Speaker: Zhe Wang
Time: 10:00-11:30, 23rd April
Venue: SEIEE 3-404
Abstract: Keyword search engines have been the state-of-the-art
information retrieval tool over large text corpora for two decades. To date,
most search engines have little understanding that keywords and documents refer
to entities and relations in real-life. Better search results and experience
can be achieved by understanding entities and relations in documents as well as
in queries. A knowledge base (KB) containing relevant entities and relations
should be the backbone of any application that is fueled by text. Given a large
amount of text data, a system is needed that can automatically construct a
knowledge base using statistical machine learning (SML) methods, manage the
uncertainty inherent in the extracted knowledge, and maintain them over time.
In this
talk, I first summarize the major results from BayesStore, a probabilistic
database system that natively supports SML models and various inference
algorithms to perform query-driven knowledge extraction from text and
probabilistic query processing over uncertain extractions. Results show that
BayesStore can significantly improve performance and answer quality for queries
over unstructured text.
With
BayesStore as a foundation, I propose to build a probabilistic knowledge base
(ProbKB) system with a deep integration of the SML methods with scalable data
processing frameworks. A ProbKB system should be designed to support various
aspects in the life of a knowledge base (KB) including KB extraction,
expansion, evolution, and integration. I will discuss in detail the challenges
and our current progress in the following three research directions: (1)
scalable statistical information extraction; (2) probabilistic deductive
inference and incremental maintenance over large uncertain KBs; and (3)

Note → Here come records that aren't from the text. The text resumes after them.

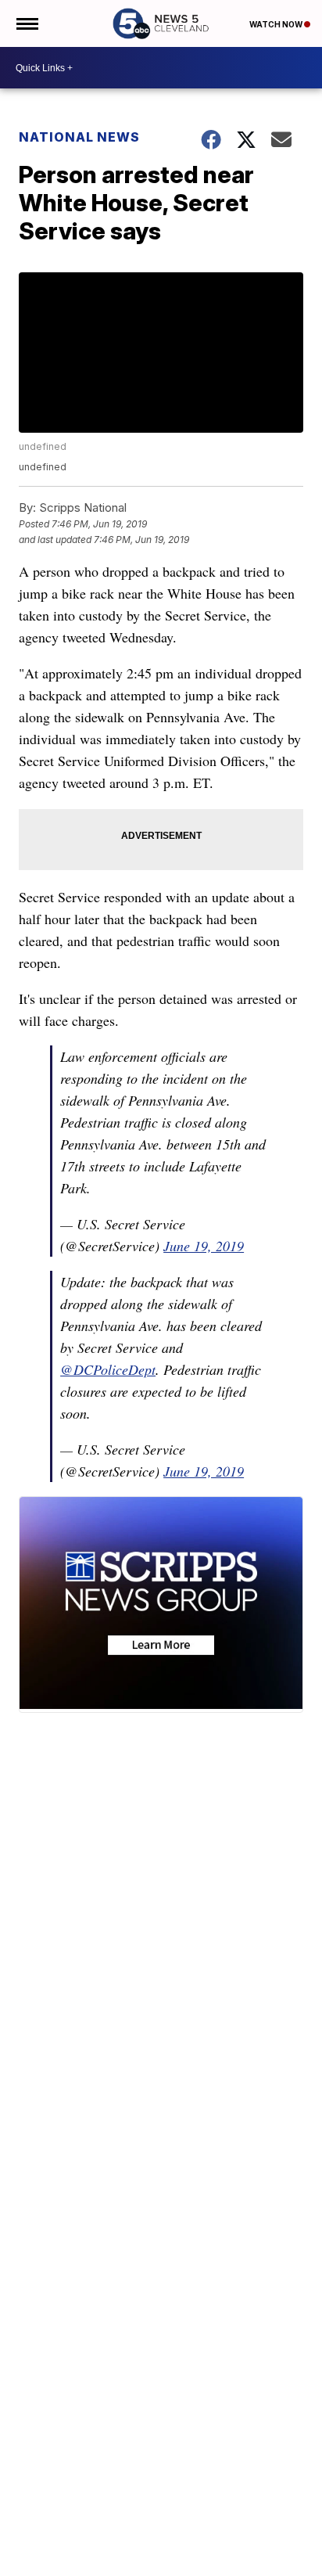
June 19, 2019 (203, 1245)
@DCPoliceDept (108, 1369)
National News (79, 137)
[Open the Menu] (26, 23)
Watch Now (276, 24)
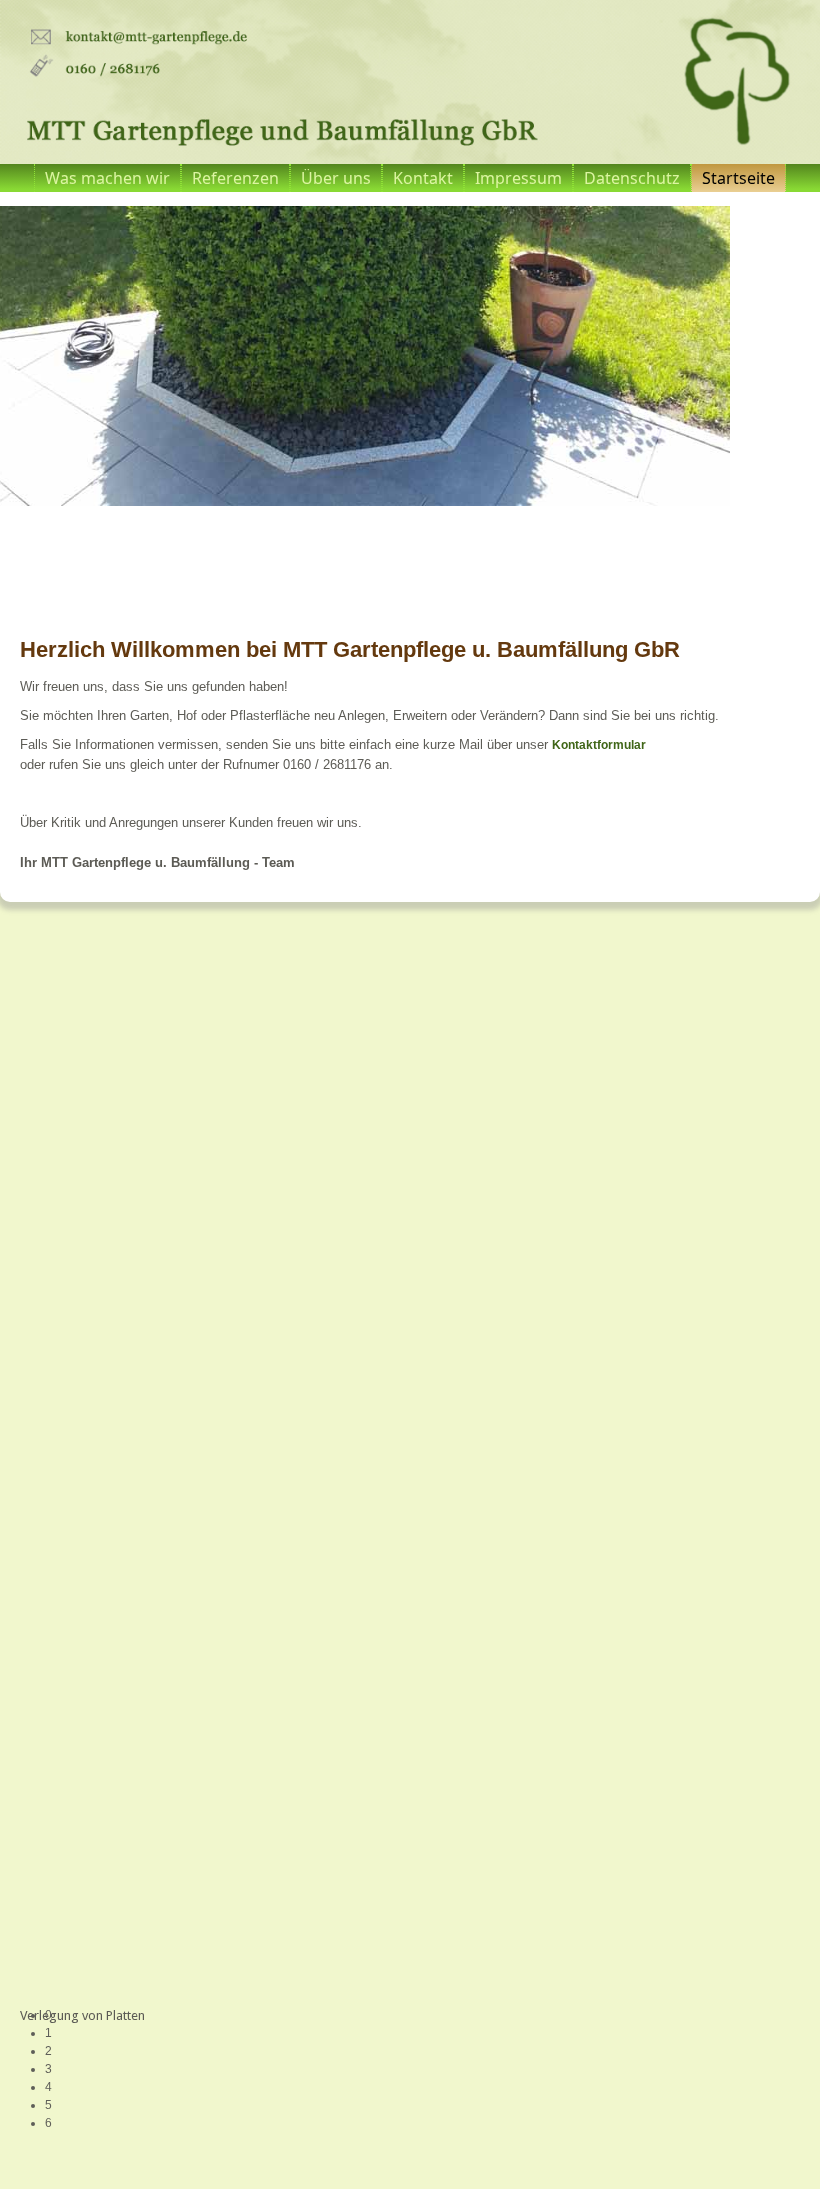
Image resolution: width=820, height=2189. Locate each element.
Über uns (336, 178)
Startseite (738, 178)
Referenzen (235, 178)
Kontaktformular (599, 745)
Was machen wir (107, 178)
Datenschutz (632, 178)
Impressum (518, 178)
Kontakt (423, 178)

probabilistic knowledge integration from both SML and crowd-sourcing.
Bio: Daisy Zhe Wang is an Assistant Professor in the CISE
department at the University of Florida. She obtained her Ph.D. degree from the
EECS Department at the University of California, Berkeley in 2011 and her
Bachelor’s degree from the ECE Department at the University of Toronto in 2005.
At Berkeley, she was a member of the Database Group and the AMP/RAD Lab. She is
particularly interested in bridging scalable data management and processing
systems with probabilistic models and statistical methods. She currently
pursues research topics such as probabilistic databases, probabilistic knowledge
bases, large-scale inference engines, query-driven interactive machine
learning, and crowd assisted machine learning. Her research is currently funded
by DARPA, Google, Pivotal, Greenplum/EMC, Survey Monkey and Law School at UF.